Having had a boat in the marina for six years and having worked at the marina for a year prior to starting my bachelor’s degree, I knew the management team. We had an informal chat about the possibility of a research project to define and monitor the currents within the marina, and the quantity of suspended sediment entering and leaving the marina at different states of the tide. Unfortunately, Premier Marinas felt the administration and bureaucracy that they would have to adhere to would make the project unworkable for them. A blow for me as I really wanted to try to make a difference to the marinas functionality and environmental impact.
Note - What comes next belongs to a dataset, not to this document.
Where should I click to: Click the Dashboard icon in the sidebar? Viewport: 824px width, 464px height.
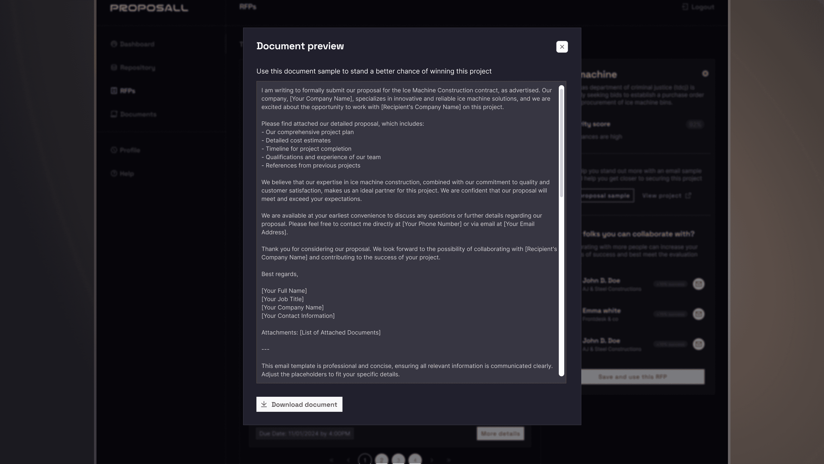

Undaunted, and using contacts I had gained from working at Brighton Marina, I contacted a friend at Shoreham Port Authority about my idea. To my surprise he told me that Shoreham Port was already trying alternative methods of sediment management, and following a few emails, I sat down with the harbour master and it became obvious to me very quickly how enthusiastic and helpful the team at Shoreham would be.
Over the course of a few months I developed a sampling project that Shoreham Port Authority would help me complete. The enthusiasm and positivity of everyone at Shoreham was energising and gave me renewed vigour in the project and in the hope that the project really could make a difference.
Now that I had an idea of the direction I wanted my dissertation project to take, and I had managed to secure support from the port authority, I needed to define what the project would consist of?
To research and design an alternative to backhoe dredging was completely beyond the scope of a bachelor’s degree, and I had to keep reminding myself of this as lecture after lecture inspired me to do more and more. The quality and enthusiasm of the teaching staff at the University of Brighton made deciding exactly what the scope of the project would be incredibly difficult.
As I discovered the amazing characteristics of salt marshes (of which Shoreham has many) and their ability to capture and lock away carbon, out performing even the Amazon rainforest per square metre, I wanted to bring this in to the project. As I learnt about the strength, and complexity of ocean currents, tides and amphidromic points, I wanted to explore and develop these inputs. As I discovered the unique and varied flora and fauna that lives in estuary environments, I wanted to bring this magical world and its distinct battles that it wages every tide in to my project. But I had to keep reminding myself of the constraints and expectations of a bachelor’s degree dissertation project.
So it was that the final project was devised. Using three transects on the western arm of the stretch of the River Adur up to almost to the Sussex Yacht Club from the mouth of the river. I would take samples of water at one metre intervals of depth in three places across the river. This would allow me to build up a picture of the volume of suspended sediment at three distinct locations within the estuary. By sampling at different times of the year, at different states of the tide, and after differing weather phenomenon, I could expand the picture of suspended sediment to try and identify key inputs and factors affecting the type and volume of sediment being carried and deposited in the estuary.
With the boundaries of the project decided it felt like I had moved away from the original concept completely, but upon reflection I realised I could not look at what to do with the sediment until I understand completely the origin, volumes and dynamics of the material I hoped to control.
Following discussions with what became my supervising professor, I also added Acoustic Doppler Current Profiling (ADCP) to the project. This compact and portable piece of equipment can analyse a cross section of the river and show you the direction and speed of the flow. This additional information would allow me to show what the currents in the estuary are doing and help to expand on the energy regimes present in the water. (More to follow on the ADCP in another blog piece.)